_Yang Harus Dikerjakan:_ Teruskan berita tentang arah kebijakan Presiden AS Joe Biden terhadap Muslim dan dunia Islam, dimulai sesudah kalimat terakhir yang tercantum.

Jakarta (ANTARA) - Kebijakan pemerintah Amerika Serikat (AS) di bawah kepemimpinan Presiden Joe Biden diharapkan lebih konstruktif terhadap Muslim dan Islam.

Hal tersebut disampaikan Ketua Majelis Ulama Indonesia (MUI) bidang Hubungan Luar Negeri dan Kerja Sama Internasional Sudarnoto Abdul Hakim dalam seminar daring “Membaca Arah Kebijakan Presiden AS Joe Biden terkait Muslim dan Dunia Islam”, Jumat malam.

“Biden menunjukkan pandangan yang jauh lebih positif dan sikap ramah terutama kepada umat Islam. Muslim di AS sekarang memiliki kesempatan yang luas untuk mengamalkan ajaran Islam dengan baik,” kata Sudarnoto.

_Bagian Data:_
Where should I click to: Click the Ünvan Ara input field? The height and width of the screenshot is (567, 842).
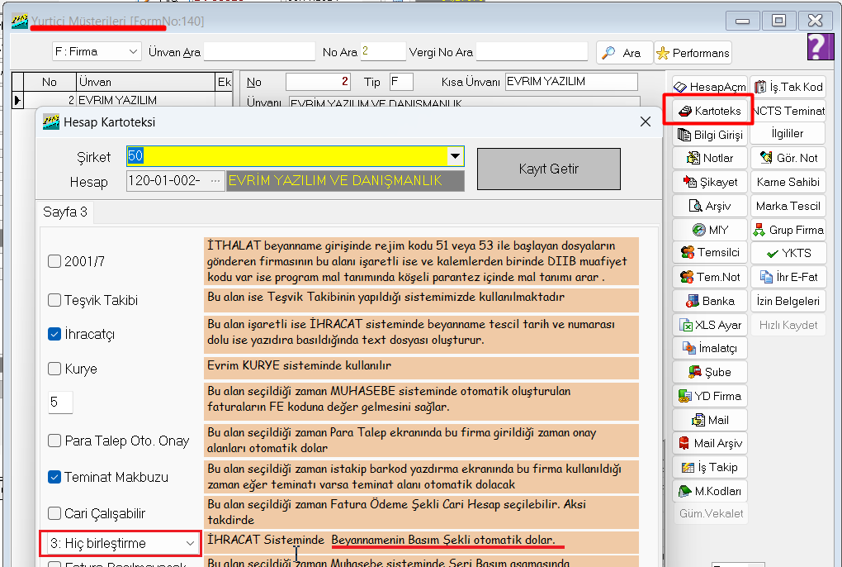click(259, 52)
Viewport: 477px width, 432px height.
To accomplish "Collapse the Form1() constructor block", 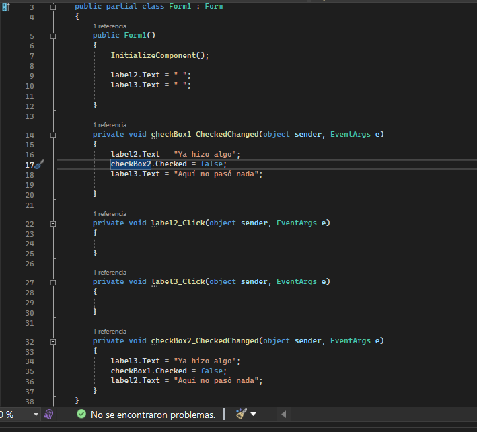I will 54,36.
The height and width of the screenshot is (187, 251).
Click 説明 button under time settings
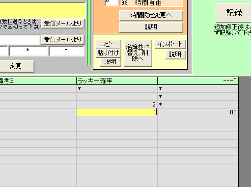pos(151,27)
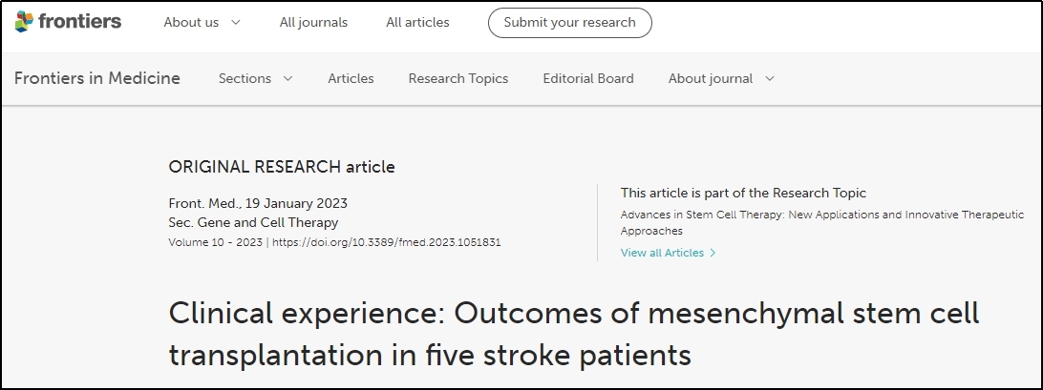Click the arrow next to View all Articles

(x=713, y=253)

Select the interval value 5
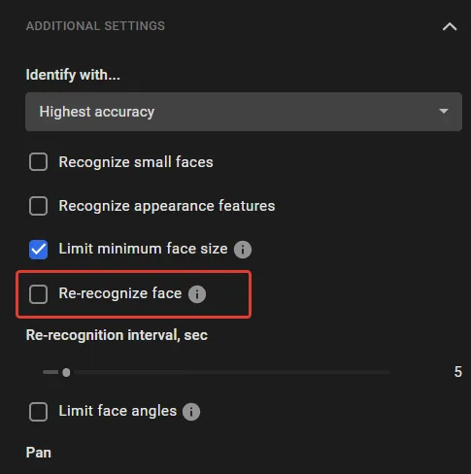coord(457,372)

==

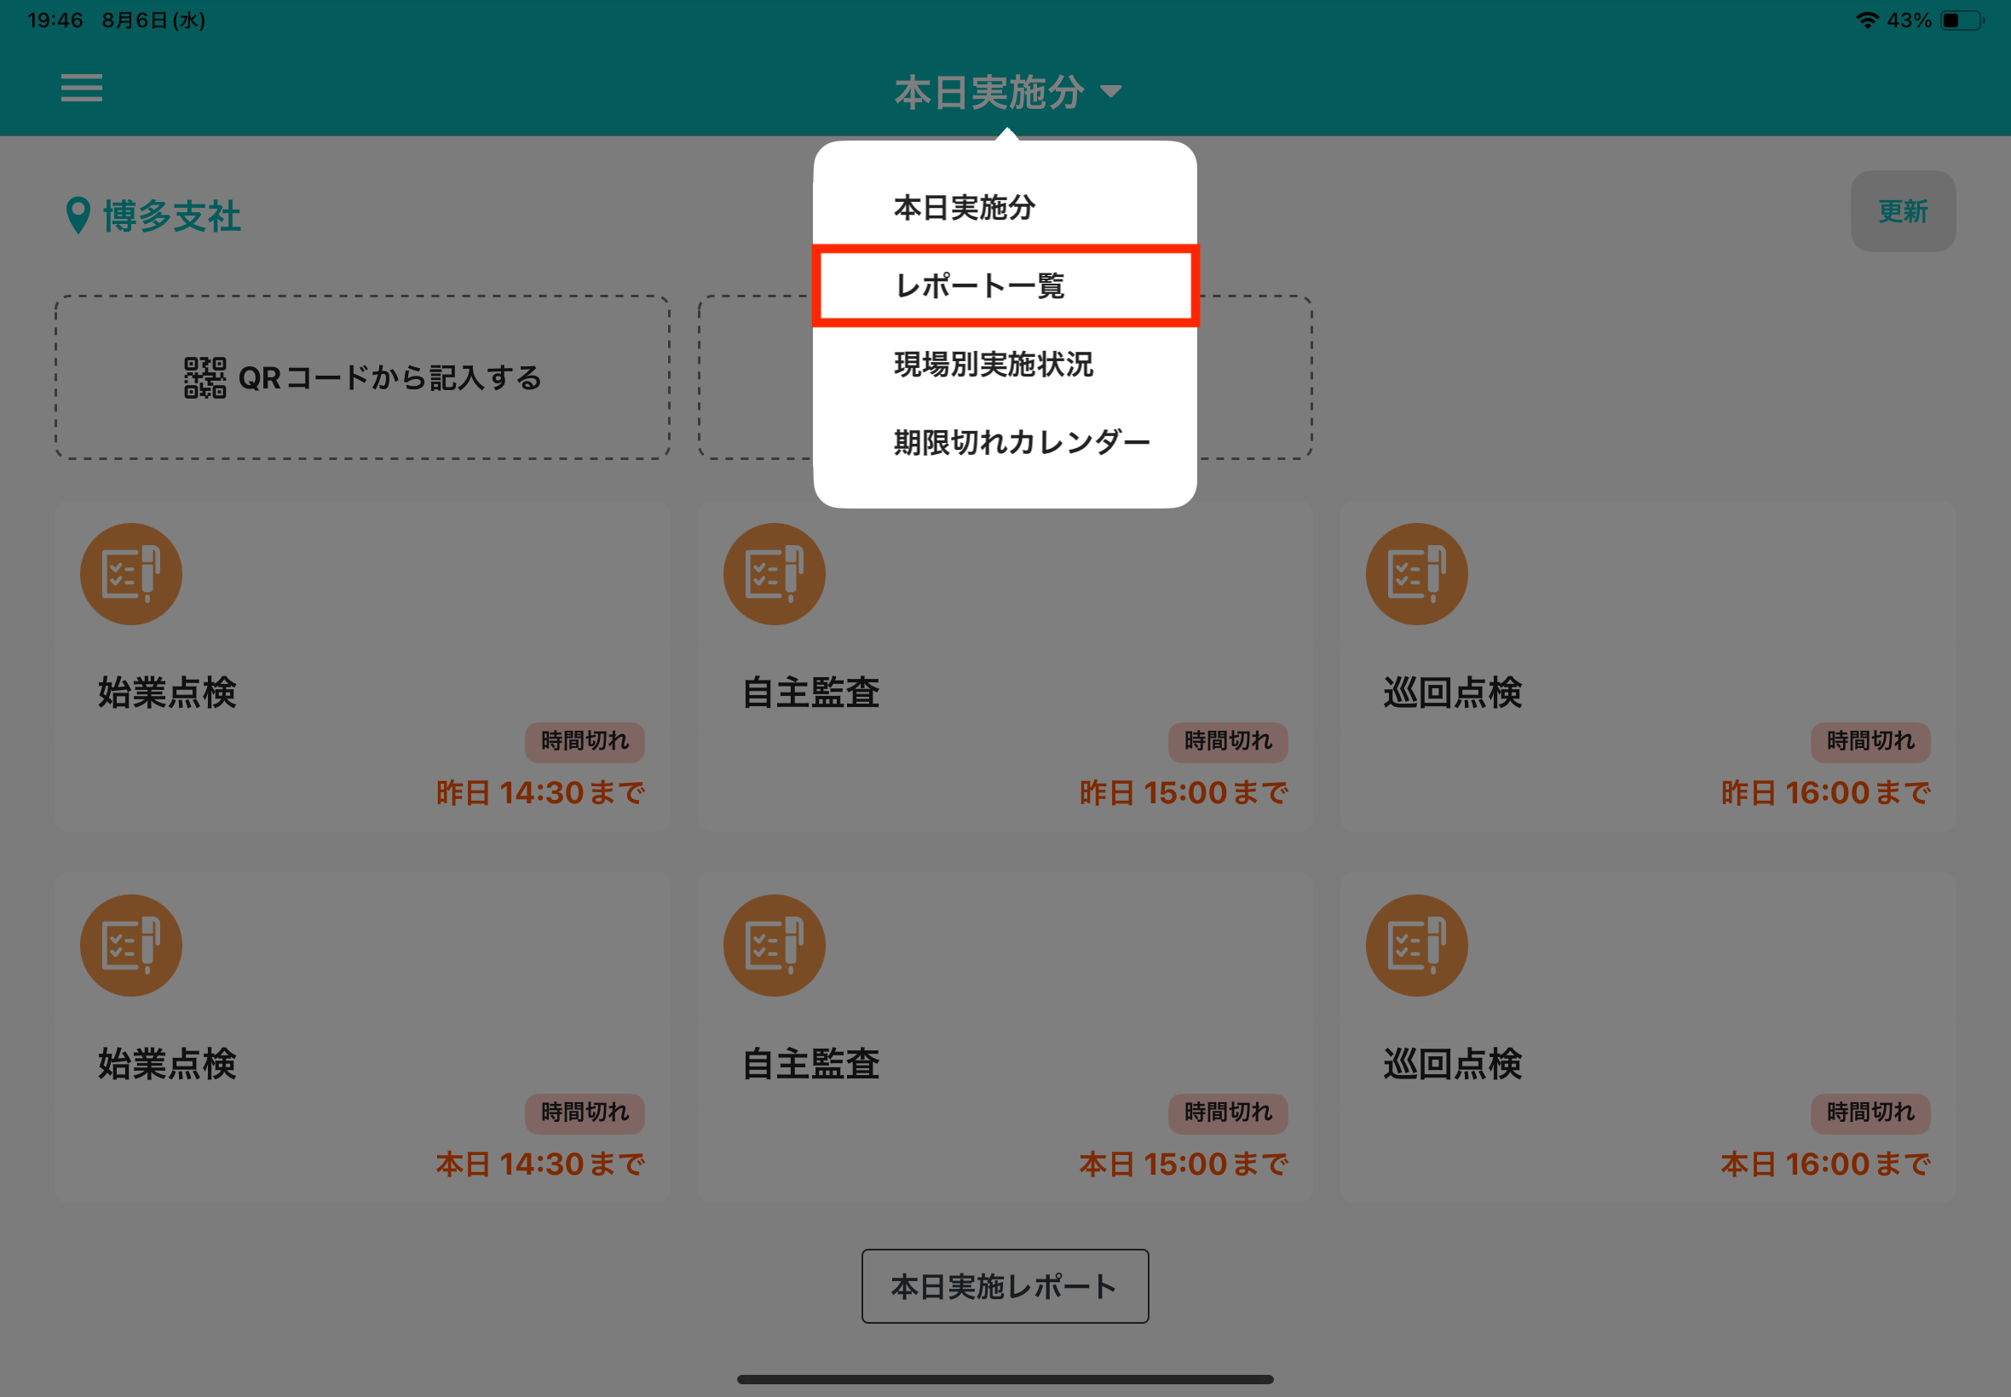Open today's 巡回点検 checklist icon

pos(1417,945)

---

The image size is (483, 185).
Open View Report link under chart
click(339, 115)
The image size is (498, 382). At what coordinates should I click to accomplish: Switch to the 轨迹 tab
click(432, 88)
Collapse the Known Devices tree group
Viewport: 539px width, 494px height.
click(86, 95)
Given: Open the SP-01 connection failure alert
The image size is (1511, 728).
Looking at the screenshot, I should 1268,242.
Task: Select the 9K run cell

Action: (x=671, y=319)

_Jawaban Tugas:_
Baca juga: Presiden sebut Inggris dan Amerika juga jalankan ekonomi syariah

Sangat kontras dibandingkan pendahulunya, Donald Trump, Biden disebut telah melakukan perubahan fundamental dalam kebijakan AS terkait Muslim dan Islam. AS di bawah kepemimpinan Biden, tak lagi menerapkan kebijakan yang rasis, diskriminatif, dan anti-Islam.

Mengapresiasi pemerintahan Presiden Biden yang disebutnya “telah menciptakan suasana yang lebih sehat bagi umat Islam di Amerika”, Sudarnoto berharap sikap konstruktif yang dibangun oleh Biden terhadap Muslim dan Islam juga tercermin dalam kebijakan luar negerinya, terutama menyangkut konflik Israel-Palestina.

“Kami sangat berharap dan menuntut tidak ada aneksasi dan tindakan brutal apa pun dari otoritas Israel di Palestina. Peran Amerika dalam bekerja sama dengan negara lain, terutama dengan organisasi masyarakat sipil Muslim dan juga dengan komunitas global, sangat penting untuk menghentikan dan mengakhiri penjajahan Israel—dan pada akhirnya dalam mewujudkan perdamaian dunia,” tutur Sudarnoto.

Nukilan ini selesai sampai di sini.